Material provided:
----
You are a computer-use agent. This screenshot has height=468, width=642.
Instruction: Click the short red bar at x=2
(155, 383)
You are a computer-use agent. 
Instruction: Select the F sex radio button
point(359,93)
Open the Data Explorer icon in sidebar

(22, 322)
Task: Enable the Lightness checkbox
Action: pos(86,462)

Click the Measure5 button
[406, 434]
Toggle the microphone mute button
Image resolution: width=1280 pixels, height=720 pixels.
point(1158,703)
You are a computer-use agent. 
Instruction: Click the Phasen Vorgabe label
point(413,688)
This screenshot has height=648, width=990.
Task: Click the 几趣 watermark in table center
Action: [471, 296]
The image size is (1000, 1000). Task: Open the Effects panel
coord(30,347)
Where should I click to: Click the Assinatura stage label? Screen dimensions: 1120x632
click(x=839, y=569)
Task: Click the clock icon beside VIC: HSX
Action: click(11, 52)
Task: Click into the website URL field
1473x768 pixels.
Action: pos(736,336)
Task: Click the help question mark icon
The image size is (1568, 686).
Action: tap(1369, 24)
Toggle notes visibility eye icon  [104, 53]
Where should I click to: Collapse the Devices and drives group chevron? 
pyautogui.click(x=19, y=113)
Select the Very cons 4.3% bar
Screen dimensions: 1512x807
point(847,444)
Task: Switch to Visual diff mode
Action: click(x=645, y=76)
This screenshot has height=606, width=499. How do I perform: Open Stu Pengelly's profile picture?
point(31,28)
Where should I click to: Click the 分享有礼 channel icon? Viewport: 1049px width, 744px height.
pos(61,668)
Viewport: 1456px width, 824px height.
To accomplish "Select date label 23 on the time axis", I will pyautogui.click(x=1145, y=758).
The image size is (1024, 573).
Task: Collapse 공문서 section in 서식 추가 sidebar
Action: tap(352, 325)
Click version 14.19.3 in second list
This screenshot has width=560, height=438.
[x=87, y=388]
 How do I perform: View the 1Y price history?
----
Directions:
Everything in the data should be copied exactly. Leave nothing out.

Answer:
You are a computer-use agent. This screenshot has height=468, width=642.
Instruction: Click the short red bar at x=2
(155, 383)
You are a computer-use agent. 
Instruction: Select the F sex radio button
point(359,93)
Open the Data Explorer icon in sidebar

(22, 322)
Task: Enable the Lightness checkbox
Action: pos(86,462)

Click the Measure5 button
[406, 434]
Toggle the microphone mute button
Image resolution: width=1280 pixels, height=720 pixels.
point(1158,703)
You are a computer-use agent. 
Instruction: Click the Phasen Vorgabe label
point(413,688)
This screenshot has height=648, width=990.
Task: Click the 几趣 watermark in table center
Action: [471, 296]
The image size is (1000, 1000). Task: Open the Effects panel
coord(30,347)
Where should I click to: Click the Assinatura stage label? Screen dimensions: 1120x632
click(x=839, y=569)
Task: Click the clock icon beside VIC: HSX
Action: click(11, 52)
Task: Click into the website URL field
1473x768 pixels.
Action: pos(736,336)
Task: Click the help question mark icon
The image size is (1568, 686).
Action: tap(1369, 24)
Toggle notes visibility eye icon  [104, 53]
Where should I click to: Collapse the Devices and drives group chevron? 
pyautogui.click(x=19, y=113)
Select the Very cons 4.3% bar
Screen dimensions: 1512x807
point(847,444)
Task: Switch to Visual diff mode
Action: click(x=645, y=76)
This screenshot has height=606, width=499. How do I perform: Open Stu Pengelly's profile picture?
point(31,28)
Where should I click to: Click the 分享有礼 channel icon? Viewport: 1049px width, 744px height.
pos(61,668)
Viewport: 1456px width, 824px height.
To accomplish "Select date label 23 on the time axis", I will pyautogui.click(x=1145, y=758).
The image size is (1024, 573).
Task: Collapse 공문서 section in 서식 추가 sidebar
Action: tap(352, 325)
Click version 14.19.3 in second list
This screenshot has width=560, height=438.
[x=87, y=388]
 How do I perform: View the 1Y price history?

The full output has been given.